Kuamati cover depan buku tersebut, buku ini aneh, belum pernah aku lihat buku setipis ini tapi memiliki cover yang tebal dengan banyak lambang-lambang astrologi yang mengelilingi depannya. 

Aku membalik-balik buku tersebut, depan belakang barangkali aku menemukan penerbit dan siapa penulisnya, namun nihil, buku itu sepertinya tidak diproduksi masal. Tidak ada tahun terbitnya, sama sekali tidak ada keterangan terkait buku itu, benar-benar polos. Aku semakin penasaran dengan buku tersebut, cover depannya kasar di permukaan, gambarnya timbul seperti relief, dan ada lubang ditengahnya, mirip lubang kunci, namun tidak ada anak kuncinya. " buku macam apa ini?' gumamku.

Dengan sekejap, aku tidak menyadari apa yang terjadi padaku, semuanya menjadi gelap, kepalaku pusing, kupingku berdenging sakit. Entah untuk berapa lama aku dalam situasi seperti ini. Terdengar suara samar-samar memanggil namaku namun entah dari mana asalnya, yang jelas aku mendengar sayup orang-orang memanggil namaku, ya mereka meneriakan namaku. Aku tidak bisa begitu jelas melihat apa yang tengah terjadi di sekelilingku , bau menyengat bensin merangsuk masuk memenuhi hidung hingga tenggorokanku membuatku duduk terbatuk.

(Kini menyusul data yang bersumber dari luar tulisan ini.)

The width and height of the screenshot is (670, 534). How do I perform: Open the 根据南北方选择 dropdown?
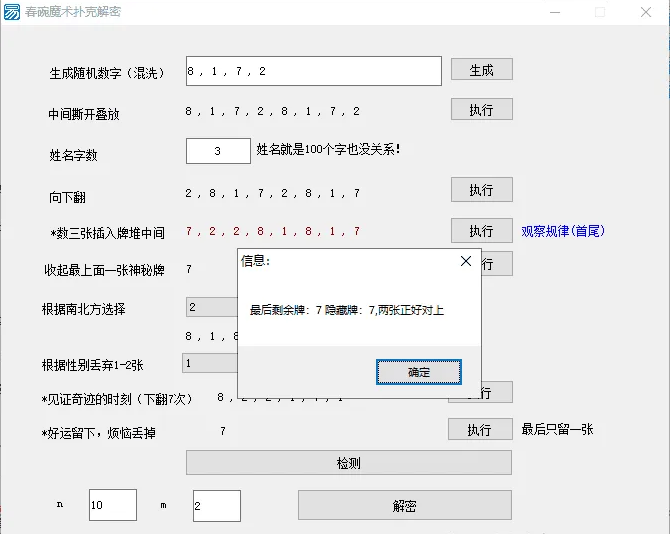coord(211,308)
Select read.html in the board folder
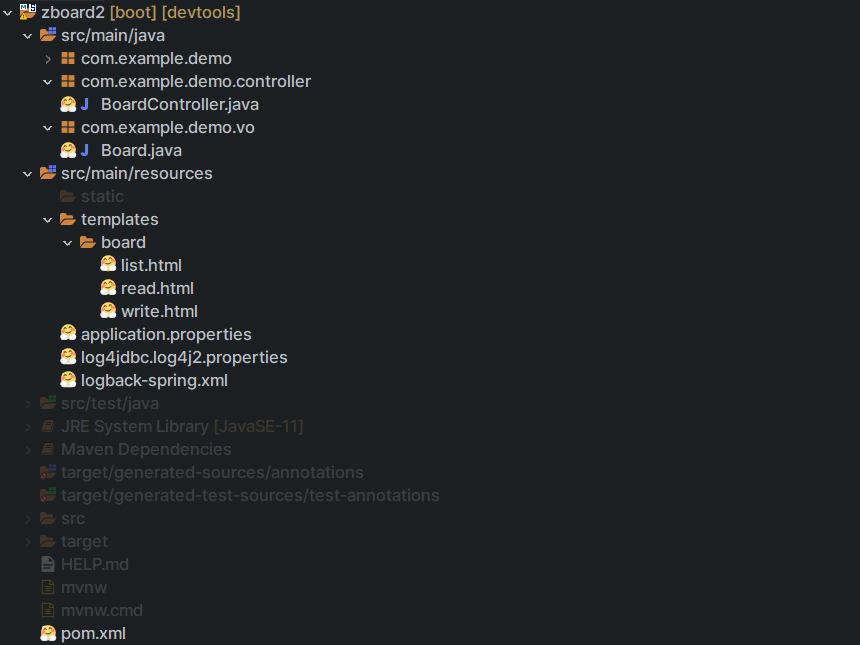 pos(157,288)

Kucium bau amis mengalir dari dahiku ' darah', bisik ku. Aku berdarah? aku semakin terkejut ketika melihat bangunan disekelilingku hancur tak berbentuk berselimut asap pekat sehingga sulit untukku melihat dengan jelas, hening. Waktu kurasakan lambat berputar.

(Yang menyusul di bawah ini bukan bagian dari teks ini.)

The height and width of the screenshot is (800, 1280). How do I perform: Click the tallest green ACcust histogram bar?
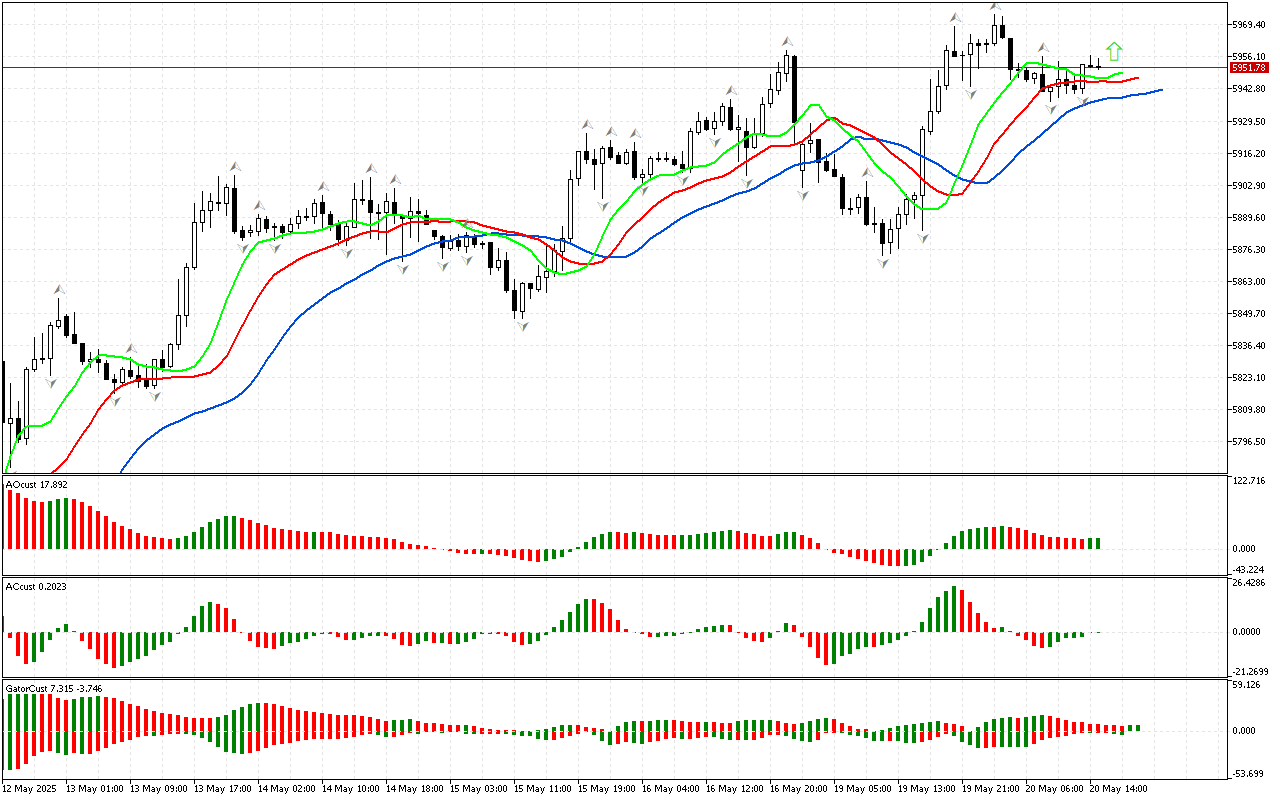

Semenit lalu sepertinya aku sedang di perpustakaan memandangi sebuah buku yang entah namanya apa buku itu. Belum sempat aku menerka apa yang sedang terjadi dan bagaimana ini terjadi? tiba-tiba  tangan-tangan kuat mencengkramku erat dan  memapah tubuh ini keluar.

" Siapa namamu ?" tanya salah satu dari mereka, setengah berteriak berlomba dengan suara gemuruh yang entah  datang dari mana. 

 "Eeh..Nina", jawabku linglung. 

"Oke Nina..tenang!!, semuanya akan baik-baik saja . Kau selamat!!", ujar orang itu, aku tidak bisa melihat muka-muka orang yang memapahku. Yang jelas mereka bukan regu penyelamat atau pemadam kebakaran namun lebih mirip orang-orang yang berpakaian seperti tentara.  

Aku melihat cahaya di depan sana yang menyilaukan mata, kemudian hitam pekat dan sunyi.

Entah untuk berapa lama aku tertidur atau tidak sadarkan diri, terbangun di ruangan yang asing bagiku. Aku menatap langit-langit putih. Aku mencoba bangun dan terduduk di tempat tidur, merasakan sakit di kepalaku yang tak kunjung hilang juga. Bau bensin masih terasa mencekik tenggorokanku. Aku melihat sekeliling ruangan itu seperti bangsal rumah sakit, semua dekorasinya serba putih bersih, namun tidak ada pemanis apapun bunga atau gorden cantik, semua serba putih.

Aku sedang berada di mana? tempat apa ini? Apa aku telah mati? pikirku.

Tidak! apa yang sedang kupikirkan?apakah ini perang ? kerusuhan?

Terdengar langkah-langkah kaki mulai memasuki ruangan dimana aku berada, buru-buru aku rebahkan posisi tubuhku seperti semula seolah tengah tertidur. Kudengar orang-orang itu berdiri di sekelilingku.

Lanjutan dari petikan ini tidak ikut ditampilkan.